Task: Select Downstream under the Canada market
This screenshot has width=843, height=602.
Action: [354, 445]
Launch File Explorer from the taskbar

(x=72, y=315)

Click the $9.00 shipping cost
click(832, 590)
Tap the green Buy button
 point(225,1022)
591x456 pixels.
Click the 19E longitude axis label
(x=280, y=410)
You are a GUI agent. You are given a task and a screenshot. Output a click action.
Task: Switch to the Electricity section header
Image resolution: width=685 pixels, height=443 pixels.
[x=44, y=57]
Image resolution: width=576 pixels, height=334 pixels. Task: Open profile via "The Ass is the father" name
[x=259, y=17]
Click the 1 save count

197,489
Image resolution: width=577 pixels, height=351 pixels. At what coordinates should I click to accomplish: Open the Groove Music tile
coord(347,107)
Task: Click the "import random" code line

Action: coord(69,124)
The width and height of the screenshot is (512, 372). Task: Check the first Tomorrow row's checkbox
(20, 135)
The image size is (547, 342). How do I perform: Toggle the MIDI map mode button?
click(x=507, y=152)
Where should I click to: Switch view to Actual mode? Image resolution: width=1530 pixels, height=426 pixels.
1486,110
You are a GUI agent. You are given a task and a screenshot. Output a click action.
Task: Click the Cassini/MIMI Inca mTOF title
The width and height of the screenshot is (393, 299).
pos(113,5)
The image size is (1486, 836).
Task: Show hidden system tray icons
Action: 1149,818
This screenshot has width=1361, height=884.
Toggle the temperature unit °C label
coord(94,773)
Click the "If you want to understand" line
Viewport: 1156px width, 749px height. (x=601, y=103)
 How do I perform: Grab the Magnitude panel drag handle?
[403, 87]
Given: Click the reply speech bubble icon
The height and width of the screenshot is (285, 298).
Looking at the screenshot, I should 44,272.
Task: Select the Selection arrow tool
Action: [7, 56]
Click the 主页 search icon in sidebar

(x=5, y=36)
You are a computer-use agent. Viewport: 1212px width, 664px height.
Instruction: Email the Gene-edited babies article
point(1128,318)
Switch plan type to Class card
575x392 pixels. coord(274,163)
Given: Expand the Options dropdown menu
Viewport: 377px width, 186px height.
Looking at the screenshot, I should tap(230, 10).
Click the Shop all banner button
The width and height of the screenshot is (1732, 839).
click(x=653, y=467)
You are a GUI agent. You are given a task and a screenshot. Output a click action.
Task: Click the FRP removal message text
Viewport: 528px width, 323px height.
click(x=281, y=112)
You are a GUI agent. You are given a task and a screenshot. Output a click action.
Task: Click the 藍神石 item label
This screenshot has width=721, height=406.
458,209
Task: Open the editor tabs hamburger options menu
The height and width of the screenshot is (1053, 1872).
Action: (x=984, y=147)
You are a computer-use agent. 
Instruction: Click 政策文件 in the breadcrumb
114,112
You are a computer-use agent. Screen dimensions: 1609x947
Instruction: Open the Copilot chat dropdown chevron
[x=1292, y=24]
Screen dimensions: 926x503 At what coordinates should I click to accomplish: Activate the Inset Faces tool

— What the task asks —
Tally the lines of the items above that contain the word "should" and give only the number.

— Exercise response —
5